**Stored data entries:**
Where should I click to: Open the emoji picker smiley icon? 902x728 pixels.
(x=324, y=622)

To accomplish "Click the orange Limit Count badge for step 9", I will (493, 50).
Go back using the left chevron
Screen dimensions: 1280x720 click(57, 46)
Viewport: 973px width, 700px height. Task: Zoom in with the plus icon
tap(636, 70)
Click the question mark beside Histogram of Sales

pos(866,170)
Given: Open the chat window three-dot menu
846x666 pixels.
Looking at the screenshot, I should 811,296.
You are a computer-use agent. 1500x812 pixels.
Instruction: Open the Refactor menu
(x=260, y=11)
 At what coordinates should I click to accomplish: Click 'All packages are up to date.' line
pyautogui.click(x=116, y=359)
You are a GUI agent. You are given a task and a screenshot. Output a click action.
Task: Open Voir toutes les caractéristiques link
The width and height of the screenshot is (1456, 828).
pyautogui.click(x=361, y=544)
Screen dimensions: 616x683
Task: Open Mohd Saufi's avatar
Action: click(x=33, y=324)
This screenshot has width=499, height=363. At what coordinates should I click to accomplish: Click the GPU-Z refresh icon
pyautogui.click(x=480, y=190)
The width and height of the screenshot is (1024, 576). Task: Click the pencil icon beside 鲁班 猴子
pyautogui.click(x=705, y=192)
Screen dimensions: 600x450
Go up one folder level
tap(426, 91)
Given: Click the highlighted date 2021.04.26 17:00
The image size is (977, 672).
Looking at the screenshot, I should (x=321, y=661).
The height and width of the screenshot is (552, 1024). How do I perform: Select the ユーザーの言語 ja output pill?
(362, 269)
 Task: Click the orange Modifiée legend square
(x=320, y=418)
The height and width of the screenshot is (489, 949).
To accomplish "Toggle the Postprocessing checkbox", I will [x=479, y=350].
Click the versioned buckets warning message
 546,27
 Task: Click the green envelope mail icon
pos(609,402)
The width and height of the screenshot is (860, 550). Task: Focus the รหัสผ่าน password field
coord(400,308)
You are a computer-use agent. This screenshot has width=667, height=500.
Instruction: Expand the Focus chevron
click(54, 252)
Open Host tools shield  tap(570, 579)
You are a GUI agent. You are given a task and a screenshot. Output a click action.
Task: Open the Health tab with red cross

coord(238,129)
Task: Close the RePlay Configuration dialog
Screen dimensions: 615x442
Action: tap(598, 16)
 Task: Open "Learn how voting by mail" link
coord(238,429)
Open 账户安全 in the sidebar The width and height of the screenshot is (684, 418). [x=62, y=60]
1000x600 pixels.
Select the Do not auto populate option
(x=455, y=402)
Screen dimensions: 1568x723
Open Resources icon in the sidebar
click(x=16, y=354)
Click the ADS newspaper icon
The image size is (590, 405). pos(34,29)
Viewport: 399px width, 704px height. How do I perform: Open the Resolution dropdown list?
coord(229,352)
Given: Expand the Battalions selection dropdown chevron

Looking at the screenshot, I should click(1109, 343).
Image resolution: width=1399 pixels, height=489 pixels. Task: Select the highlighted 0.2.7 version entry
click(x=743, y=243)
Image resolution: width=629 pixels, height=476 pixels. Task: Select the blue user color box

**Task prompt:**
Restating the data word for word is the whole task.

**Answer space:**
Where should I click to: Open the emoji picker smiley icon? 902x728 pixels.
(x=324, y=622)

To accomplish "Click the orange Limit Count badge for step 9", I will (493, 50).
Go back using the left chevron
Screen dimensions: 1280x720 click(57, 46)
Viewport: 973px width, 700px height. Task: Zoom in with the plus icon
tap(636, 70)
Click the question mark beside Histogram of Sales

pos(866,170)
Given: Open the chat window three-dot menu
846x666 pixels.
Looking at the screenshot, I should 811,296.
You are a computer-use agent. 1500x812 pixels.
Instruction: Open the Refactor menu
(x=260, y=11)
 At what coordinates should I click to accomplish: Click 'All packages are up to date.' line
pyautogui.click(x=116, y=359)
You are a GUI agent. You are given a task and a screenshot. Output a click action.
Task: Open Voir toutes les caractéristiques link
The width and height of the screenshot is (1456, 828).
pyautogui.click(x=361, y=544)
Screen dimensions: 616x683
Task: Open Mohd Saufi's avatar
Action: click(x=33, y=324)
This screenshot has width=499, height=363. At what coordinates should I click to accomplish: Click the GPU-Z refresh icon
pyautogui.click(x=480, y=190)
The width and height of the screenshot is (1024, 576). Task: Click the pencil icon beside 鲁班 猴子
pyautogui.click(x=705, y=192)
Screen dimensions: 600x450
Go up one folder level
tap(426, 91)
Given: Click the highlighted date 2021.04.26 17:00
The image size is (977, 672).
Looking at the screenshot, I should (x=321, y=661).
The height and width of the screenshot is (552, 1024). How do I perform: Select the ユーザーの言語 ja output pill?
(362, 269)
 Task: Click the orange Modifiée legend square
(x=320, y=418)
The height and width of the screenshot is (489, 949).
To accomplish "Toggle the Postprocessing checkbox", I will [x=479, y=350].
Click the versioned buckets warning message
 546,27
 Task: Click the green envelope mail icon
pos(609,402)
The width and height of the screenshot is (860, 550). Task: Focus the รหัสผ่าน password field
coord(400,308)
You are a computer-use agent. This screenshot has width=667, height=500.
Instruction: Expand the Focus chevron
click(54, 252)
Open Host tools shield  tap(570, 579)
You are a GUI agent. You are given a task and a screenshot. Output a click action.
Task: Open the Health tab with red cross

coord(238,129)
Task: Close the RePlay Configuration dialog
Screen dimensions: 615x442
Action: tap(598, 16)
 Task: Open "Learn how voting by mail" link
coord(238,429)
Open 账户安全 in the sidebar The width and height of the screenshot is (684, 418). [x=62, y=60]
1000x600 pixels.
Select the Do not auto populate option
(x=455, y=402)
Screen dimensions: 1568x723
Open Resources icon in the sidebar
click(x=16, y=354)
Click the ADS newspaper icon
The image size is (590, 405). pos(34,29)
Viewport: 399px width, 704px height. How do I perform: Open the Resolution dropdown list?
coord(229,352)
Given: Expand the Battalions selection dropdown chevron

Looking at the screenshot, I should click(1109, 343).
Image resolution: width=1399 pixels, height=489 pixels. Task: Select the highlighted 0.2.7 version entry
click(x=743, y=243)
Image resolution: width=629 pixels, height=476 pixels. Task: Select the blue user color box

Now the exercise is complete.